Before long we had reached John, whose ferret had gone to ground, the thrawn beast eventually being located using a detector and then a spade. The sky was darkening, rain laced with venom as the ferret nipped its owner and an Anglo Saxon oath carried on the wind. Meanwhile, Sergeant had appeared cheerily out of the rushes and snaffled the rabbit that had caused the hole-up and was carrying it towards the rest of the pack.
‘It looks as though the ferreters have won again as we have only had one kill,’ said Daphne as John tallied his ferrets’ catch to six. Not that the contest was completely over: as we ambled back across the fields towards the farmyard, the hounds put up several rabbits and another hare en route.
Robert, who has been in hunt service for 25 years, worked with several English packs, including the Brecon and Sir Watkin Williams Wynn’s famous hounds.
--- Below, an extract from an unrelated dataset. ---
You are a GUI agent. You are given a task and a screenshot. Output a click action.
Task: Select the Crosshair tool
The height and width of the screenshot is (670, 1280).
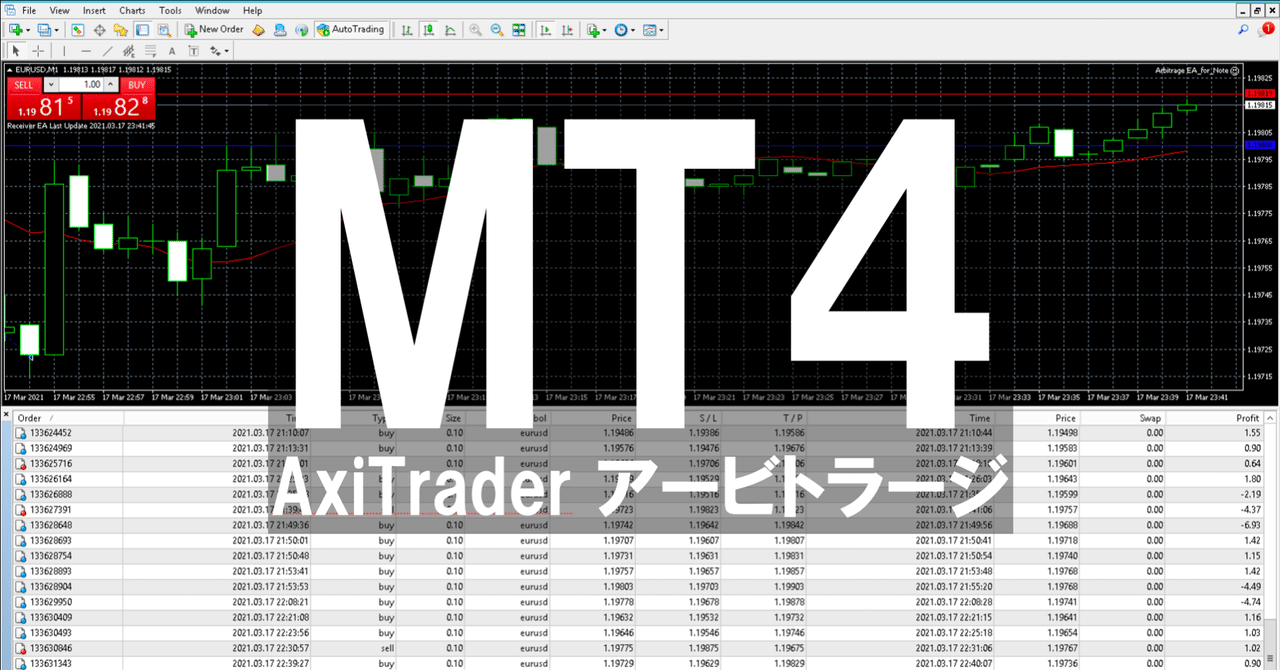pos(37,50)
Until they retired, the Thornes ran an animal feed business and are clearly devoted to this impressive self-financed pack.
Whilst she ensured everyone was furnished with tea and thick slabs of her succulent cakes, he was rounding up Sesame and Tidy, who were slinking off for an extended hunt of their own.
Finally as every hound was given a titbit the van door closed on what had been one of the most entertaining sporting days I remember, and one that most certainly warranted the six-hour drive.